EXERCISE: If a line in the entries below holds the string "computer", copy it.

DATA RECORDS:
══════════

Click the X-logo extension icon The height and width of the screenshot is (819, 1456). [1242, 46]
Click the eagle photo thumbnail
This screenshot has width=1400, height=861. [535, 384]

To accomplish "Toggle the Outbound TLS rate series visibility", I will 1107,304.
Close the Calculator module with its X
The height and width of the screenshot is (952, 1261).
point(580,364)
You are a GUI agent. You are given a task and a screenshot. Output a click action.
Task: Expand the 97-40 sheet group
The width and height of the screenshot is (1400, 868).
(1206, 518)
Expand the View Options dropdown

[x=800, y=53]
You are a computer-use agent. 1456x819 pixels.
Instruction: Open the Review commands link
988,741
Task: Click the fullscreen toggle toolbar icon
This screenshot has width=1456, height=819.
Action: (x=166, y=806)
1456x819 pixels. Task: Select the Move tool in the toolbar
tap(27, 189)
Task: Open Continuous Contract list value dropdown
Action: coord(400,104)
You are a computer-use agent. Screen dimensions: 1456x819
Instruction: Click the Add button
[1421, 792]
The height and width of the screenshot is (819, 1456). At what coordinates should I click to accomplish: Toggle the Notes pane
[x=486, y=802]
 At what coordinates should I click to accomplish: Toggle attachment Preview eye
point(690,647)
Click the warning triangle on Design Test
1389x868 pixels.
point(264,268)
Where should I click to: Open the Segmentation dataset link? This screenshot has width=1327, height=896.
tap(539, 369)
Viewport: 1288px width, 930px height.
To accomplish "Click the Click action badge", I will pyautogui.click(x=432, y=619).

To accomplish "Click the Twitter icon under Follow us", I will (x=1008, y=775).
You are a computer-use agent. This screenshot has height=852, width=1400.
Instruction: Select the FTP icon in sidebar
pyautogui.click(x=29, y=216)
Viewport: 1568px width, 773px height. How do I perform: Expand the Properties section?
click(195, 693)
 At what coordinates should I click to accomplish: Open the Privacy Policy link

══════════

WORKED SOLUTION:
You are a computer-use agent. 1456x819 pixels.
You are a computer-use agent. Screen dimensions: 1456x819
You are a computer-use agent. This screenshot has height=852, width=1400.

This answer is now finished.